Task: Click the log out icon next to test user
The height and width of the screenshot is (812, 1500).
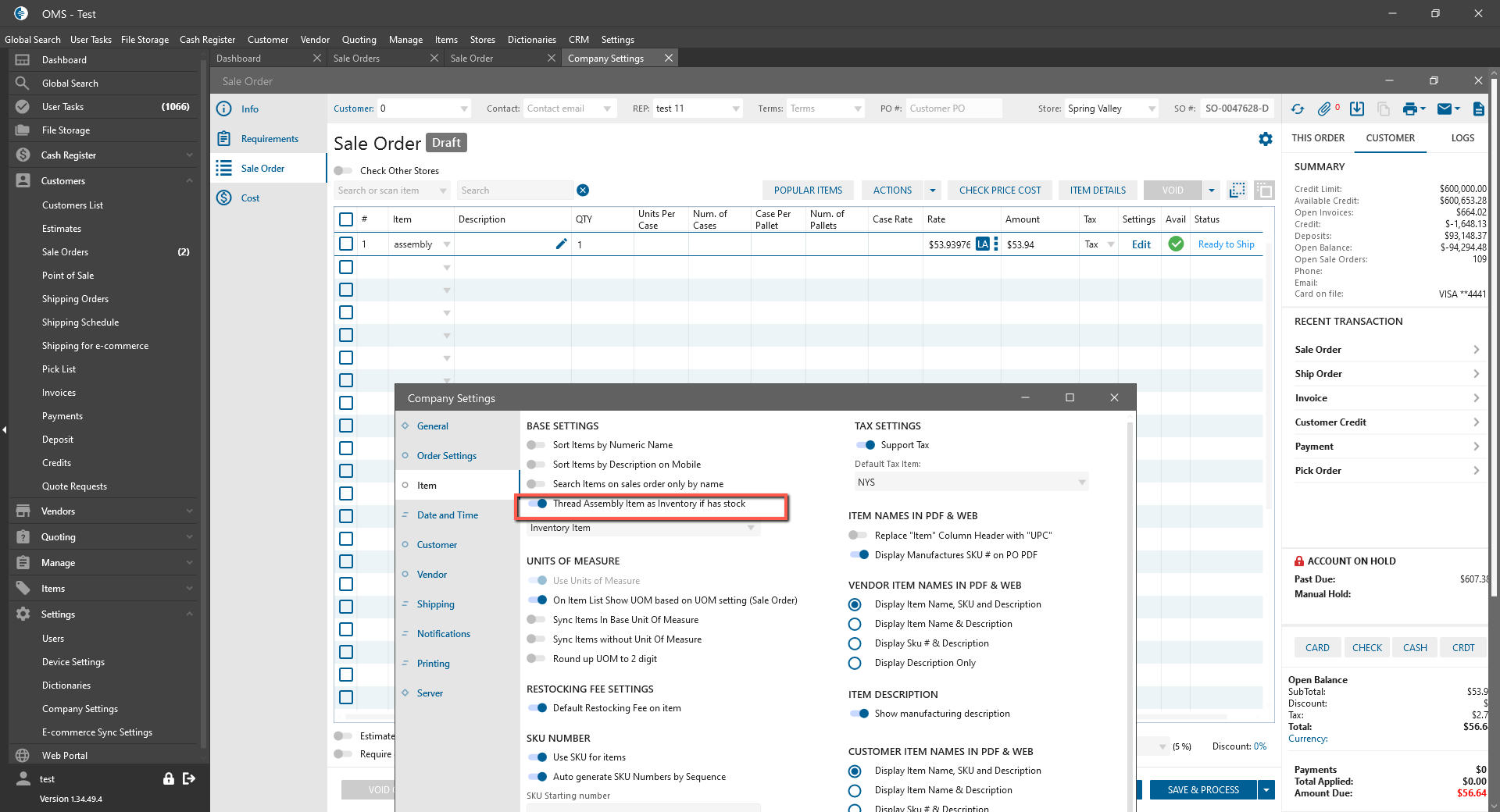Action: click(189, 778)
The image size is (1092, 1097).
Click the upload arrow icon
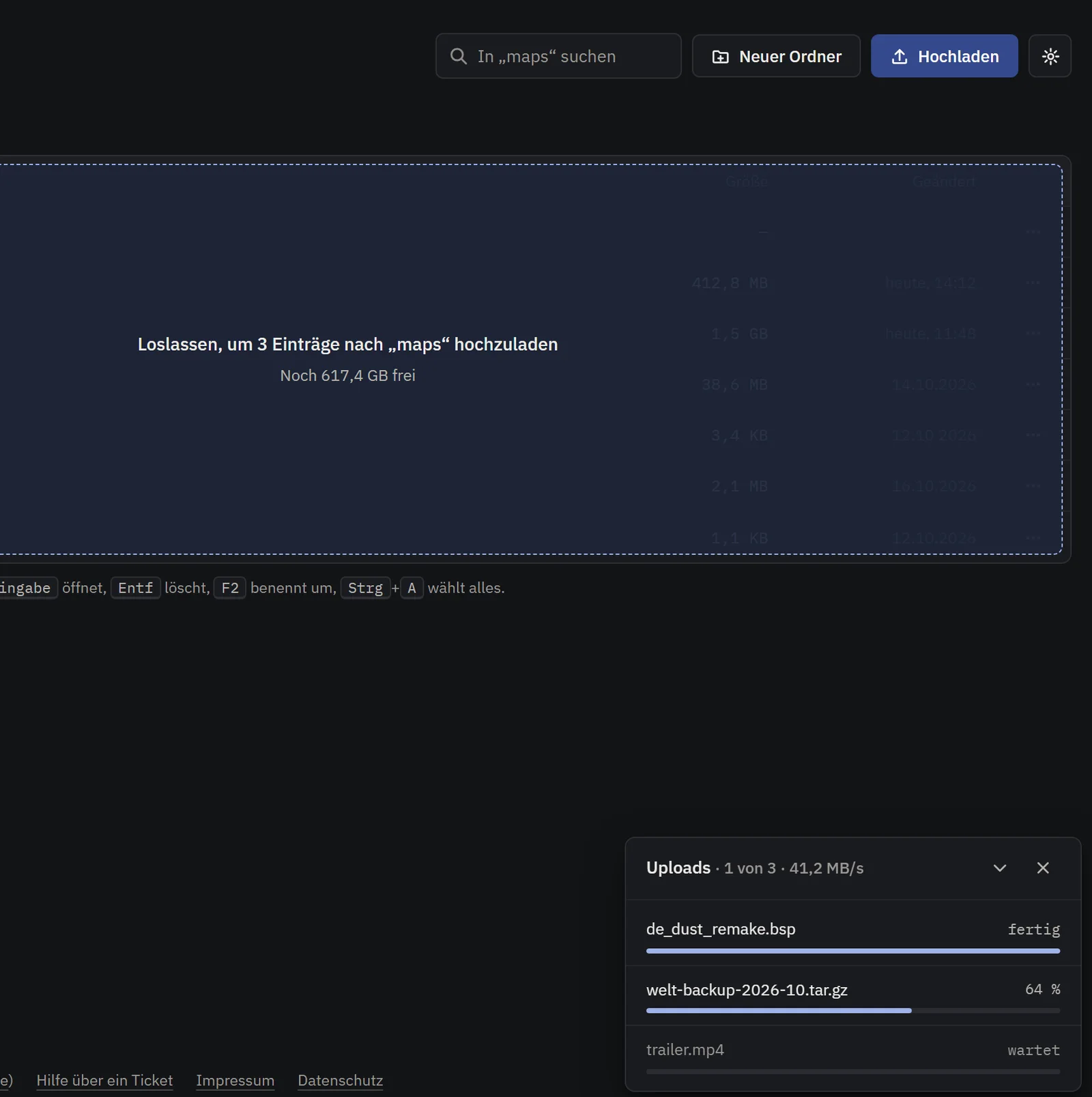pos(900,57)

PROBLEM REQUIREMENTS —
Would you reproduce the lines from the one with "The image size is (1092, 1097)." through the final line of the data above, exactly and only those, without any pictures?

EXERCISE RESULT —
The image size is (1092, 1097).
Click the upload arrow icon
pos(900,57)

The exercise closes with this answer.